## SET PROBLEM
Reproduce the following data verbatim, line for line.

## RECORDS FOR THIS EXERCISE
* Start *

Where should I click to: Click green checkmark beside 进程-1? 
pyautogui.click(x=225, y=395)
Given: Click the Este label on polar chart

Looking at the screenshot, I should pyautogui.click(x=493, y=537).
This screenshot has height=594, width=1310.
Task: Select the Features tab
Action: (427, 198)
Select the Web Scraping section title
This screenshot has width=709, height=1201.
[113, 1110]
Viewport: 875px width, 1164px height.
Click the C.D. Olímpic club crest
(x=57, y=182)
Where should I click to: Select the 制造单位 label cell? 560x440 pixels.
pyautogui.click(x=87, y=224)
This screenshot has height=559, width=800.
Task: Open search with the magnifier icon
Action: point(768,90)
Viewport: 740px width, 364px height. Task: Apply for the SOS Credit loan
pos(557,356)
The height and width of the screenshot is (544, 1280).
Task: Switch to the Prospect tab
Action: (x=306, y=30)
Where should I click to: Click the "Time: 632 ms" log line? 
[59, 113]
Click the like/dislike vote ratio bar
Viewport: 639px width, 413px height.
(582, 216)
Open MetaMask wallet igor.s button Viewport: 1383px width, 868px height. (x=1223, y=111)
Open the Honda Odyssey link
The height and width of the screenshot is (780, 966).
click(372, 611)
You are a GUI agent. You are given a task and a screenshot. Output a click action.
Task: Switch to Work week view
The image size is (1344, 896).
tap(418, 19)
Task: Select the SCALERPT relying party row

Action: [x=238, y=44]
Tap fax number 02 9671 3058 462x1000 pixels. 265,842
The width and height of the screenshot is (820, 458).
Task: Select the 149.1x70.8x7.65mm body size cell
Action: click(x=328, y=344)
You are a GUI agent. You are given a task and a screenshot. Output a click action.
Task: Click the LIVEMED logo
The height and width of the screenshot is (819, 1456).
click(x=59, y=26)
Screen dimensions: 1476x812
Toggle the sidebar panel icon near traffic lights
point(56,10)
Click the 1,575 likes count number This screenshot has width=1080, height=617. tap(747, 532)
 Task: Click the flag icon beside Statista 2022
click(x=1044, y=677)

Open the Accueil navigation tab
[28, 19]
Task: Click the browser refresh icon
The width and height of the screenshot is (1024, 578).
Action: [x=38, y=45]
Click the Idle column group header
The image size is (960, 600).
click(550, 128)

* End *

## COMPLETE RESPONSE
Where should I click to: Click green checkmark beside 进程-1? 
pyautogui.click(x=225, y=395)
Given: Click the Este label on polar chart

Looking at the screenshot, I should pyautogui.click(x=493, y=537).
This screenshot has height=594, width=1310.
Task: Select the Features tab
Action: (427, 198)
Select the Web Scraping section title
This screenshot has width=709, height=1201.
[113, 1110]
Viewport: 875px width, 1164px height.
Click the C.D. Olímpic club crest
(x=57, y=182)
Where should I click to: Select the 制造单位 label cell? 560x440 pixels.
pyautogui.click(x=87, y=224)
This screenshot has height=559, width=800.
Task: Open search with the magnifier icon
Action: point(768,90)
Viewport: 740px width, 364px height. Task: Apply for the SOS Credit loan
pos(557,356)
The height and width of the screenshot is (544, 1280).
Task: Switch to the Prospect tab
Action: (x=306, y=30)
Where should I click to: Click the "Time: 632 ms" log line? 
[59, 113]
Click the like/dislike vote ratio bar
Viewport: 639px width, 413px height.
(582, 216)
Open MetaMask wallet igor.s button Viewport: 1383px width, 868px height. (x=1223, y=111)
Open the Honda Odyssey link
The height and width of the screenshot is (780, 966).
click(372, 611)
You are a GUI agent. You are given a task and a screenshot. Output a click action.
Task: Switch to Work week view
The image size is (1344, 896).
tap(418, 19)
Task: Select the SCALERPT relying party row

Action: [x=238, y=44]
Tap fax number 02 9671 3058 462x1000 pixels. 265,842
The width and height of the screenshot is (820, 458).
Task: Select the 149.1x70.8x7.65mm body size cell
Action: click(x=328, y=344)
You are a GUI agent. You are given a task and a screenshot. Output a click action.
Task: Click the LIVEMED logo
The height and width of the screenshot is (819, 1456).
click(x=59, y=26)
Screen dimensions: 1476x812
Toggle the sidebar panel icon near traffic lights
point(56,10)
Click the 1,575 likes count number This screenshot has width=1080, height=617. tap(747, 532)
 Task: Click the flag icon beside Statista 2022
click(x=1044, y=677)

Open the Accueil navigation tab
[28, 19]
Task: Click the browser refresh icon
The width and height of the screenshot is (1024, 578).
Action: [x=38, y=45]
Click the Idle column group header
The image size is (960, 600).
click(550, 128)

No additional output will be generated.